• [Assigned task]
Filter the entries for the word "Inbox". Copy each line that has it.

[Stored data entries]
※ ※ ※

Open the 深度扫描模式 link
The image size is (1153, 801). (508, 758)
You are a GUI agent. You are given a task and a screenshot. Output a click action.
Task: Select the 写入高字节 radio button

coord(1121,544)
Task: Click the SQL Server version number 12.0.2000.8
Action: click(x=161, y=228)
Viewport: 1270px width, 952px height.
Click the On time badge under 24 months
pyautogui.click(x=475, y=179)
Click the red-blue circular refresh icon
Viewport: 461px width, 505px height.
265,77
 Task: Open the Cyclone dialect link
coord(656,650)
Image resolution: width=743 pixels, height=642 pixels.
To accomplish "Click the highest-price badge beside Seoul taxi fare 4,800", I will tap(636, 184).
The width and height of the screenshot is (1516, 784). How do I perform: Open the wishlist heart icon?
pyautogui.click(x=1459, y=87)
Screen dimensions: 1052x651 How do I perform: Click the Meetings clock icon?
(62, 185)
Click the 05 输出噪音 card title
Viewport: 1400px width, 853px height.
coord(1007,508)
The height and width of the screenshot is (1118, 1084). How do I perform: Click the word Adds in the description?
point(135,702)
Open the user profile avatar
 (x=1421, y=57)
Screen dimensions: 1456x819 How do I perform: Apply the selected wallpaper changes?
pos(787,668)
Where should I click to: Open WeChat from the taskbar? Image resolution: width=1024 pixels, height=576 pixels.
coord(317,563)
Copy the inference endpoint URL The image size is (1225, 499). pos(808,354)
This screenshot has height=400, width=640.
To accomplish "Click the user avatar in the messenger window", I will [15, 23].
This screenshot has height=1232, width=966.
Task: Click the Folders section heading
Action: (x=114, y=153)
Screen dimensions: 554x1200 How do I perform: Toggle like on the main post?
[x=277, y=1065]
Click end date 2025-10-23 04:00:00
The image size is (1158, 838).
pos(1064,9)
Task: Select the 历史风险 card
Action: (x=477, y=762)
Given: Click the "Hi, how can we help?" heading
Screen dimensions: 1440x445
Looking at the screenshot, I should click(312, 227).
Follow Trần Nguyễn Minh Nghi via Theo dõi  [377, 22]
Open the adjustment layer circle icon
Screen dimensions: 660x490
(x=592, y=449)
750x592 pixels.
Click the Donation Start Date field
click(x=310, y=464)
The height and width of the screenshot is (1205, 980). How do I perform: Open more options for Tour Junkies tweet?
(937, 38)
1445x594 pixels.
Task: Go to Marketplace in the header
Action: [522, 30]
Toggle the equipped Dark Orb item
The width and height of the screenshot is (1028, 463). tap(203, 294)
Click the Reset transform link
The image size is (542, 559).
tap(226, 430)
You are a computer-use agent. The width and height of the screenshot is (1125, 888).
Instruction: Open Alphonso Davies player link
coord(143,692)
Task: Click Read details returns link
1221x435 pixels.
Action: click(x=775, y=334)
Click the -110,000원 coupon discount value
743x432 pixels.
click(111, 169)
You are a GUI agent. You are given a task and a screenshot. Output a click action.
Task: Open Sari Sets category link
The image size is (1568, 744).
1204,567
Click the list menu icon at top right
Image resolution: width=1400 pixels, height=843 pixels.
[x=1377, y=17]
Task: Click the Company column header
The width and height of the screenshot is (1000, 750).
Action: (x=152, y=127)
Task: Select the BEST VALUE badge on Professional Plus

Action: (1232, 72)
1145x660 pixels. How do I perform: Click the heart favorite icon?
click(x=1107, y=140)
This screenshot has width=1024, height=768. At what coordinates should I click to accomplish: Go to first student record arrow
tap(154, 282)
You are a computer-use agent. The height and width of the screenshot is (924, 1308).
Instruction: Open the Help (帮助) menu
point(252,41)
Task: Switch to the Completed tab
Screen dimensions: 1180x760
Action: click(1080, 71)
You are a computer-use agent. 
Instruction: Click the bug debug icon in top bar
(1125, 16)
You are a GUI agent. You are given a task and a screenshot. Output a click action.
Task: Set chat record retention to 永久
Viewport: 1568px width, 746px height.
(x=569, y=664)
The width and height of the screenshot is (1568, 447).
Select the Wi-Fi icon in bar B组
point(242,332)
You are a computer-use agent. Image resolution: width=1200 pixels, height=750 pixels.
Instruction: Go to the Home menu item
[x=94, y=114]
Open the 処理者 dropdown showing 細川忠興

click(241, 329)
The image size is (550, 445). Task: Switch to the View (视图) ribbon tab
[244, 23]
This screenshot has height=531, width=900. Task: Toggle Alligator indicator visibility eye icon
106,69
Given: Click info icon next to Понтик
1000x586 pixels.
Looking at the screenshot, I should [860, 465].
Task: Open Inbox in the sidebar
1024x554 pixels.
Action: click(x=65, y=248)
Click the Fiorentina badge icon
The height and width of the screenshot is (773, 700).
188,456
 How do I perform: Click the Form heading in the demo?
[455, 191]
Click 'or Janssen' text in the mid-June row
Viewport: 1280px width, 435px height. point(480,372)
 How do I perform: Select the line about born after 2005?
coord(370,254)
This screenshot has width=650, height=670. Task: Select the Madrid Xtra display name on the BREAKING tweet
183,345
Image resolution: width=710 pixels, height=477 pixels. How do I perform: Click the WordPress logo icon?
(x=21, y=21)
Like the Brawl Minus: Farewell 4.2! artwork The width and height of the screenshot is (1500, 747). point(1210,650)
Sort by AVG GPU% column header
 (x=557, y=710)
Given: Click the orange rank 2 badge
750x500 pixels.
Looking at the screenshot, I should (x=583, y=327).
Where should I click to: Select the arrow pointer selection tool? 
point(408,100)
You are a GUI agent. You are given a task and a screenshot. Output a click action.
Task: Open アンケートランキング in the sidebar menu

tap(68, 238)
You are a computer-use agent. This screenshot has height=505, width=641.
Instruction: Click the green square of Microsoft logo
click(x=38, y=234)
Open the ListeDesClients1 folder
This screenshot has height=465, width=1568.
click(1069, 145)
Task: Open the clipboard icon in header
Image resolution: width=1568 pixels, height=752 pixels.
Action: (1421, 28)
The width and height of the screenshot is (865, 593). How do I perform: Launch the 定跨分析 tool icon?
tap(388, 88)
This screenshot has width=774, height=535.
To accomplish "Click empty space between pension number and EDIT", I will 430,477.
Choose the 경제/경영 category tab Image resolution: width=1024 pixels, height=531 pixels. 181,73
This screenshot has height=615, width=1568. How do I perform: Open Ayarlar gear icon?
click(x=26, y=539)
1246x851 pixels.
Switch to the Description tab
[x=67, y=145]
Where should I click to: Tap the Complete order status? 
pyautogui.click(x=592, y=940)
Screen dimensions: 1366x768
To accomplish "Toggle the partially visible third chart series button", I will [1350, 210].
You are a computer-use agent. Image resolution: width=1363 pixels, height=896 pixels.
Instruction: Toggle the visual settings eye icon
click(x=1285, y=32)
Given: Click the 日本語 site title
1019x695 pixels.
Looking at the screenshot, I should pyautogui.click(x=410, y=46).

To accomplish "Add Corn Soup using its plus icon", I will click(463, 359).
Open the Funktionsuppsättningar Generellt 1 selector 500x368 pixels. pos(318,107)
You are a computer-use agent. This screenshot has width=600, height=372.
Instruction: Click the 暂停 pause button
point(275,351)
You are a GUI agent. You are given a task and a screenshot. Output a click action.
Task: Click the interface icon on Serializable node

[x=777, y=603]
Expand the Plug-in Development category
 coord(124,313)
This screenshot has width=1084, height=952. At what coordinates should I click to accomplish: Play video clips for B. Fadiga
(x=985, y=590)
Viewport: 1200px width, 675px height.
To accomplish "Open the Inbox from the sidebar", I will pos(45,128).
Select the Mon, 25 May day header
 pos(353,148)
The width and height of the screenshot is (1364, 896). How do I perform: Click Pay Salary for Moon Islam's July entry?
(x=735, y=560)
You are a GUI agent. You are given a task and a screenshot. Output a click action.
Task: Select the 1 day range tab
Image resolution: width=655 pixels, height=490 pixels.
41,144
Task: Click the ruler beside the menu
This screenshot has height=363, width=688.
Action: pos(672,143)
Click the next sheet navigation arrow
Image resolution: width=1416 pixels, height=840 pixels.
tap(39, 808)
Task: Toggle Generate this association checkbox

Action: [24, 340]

※ ※ ※

• [Response area]
Task: Open Inbox in the sidebar
To accomplish "Open the Inbox from the sidebar", I will pos(45,128).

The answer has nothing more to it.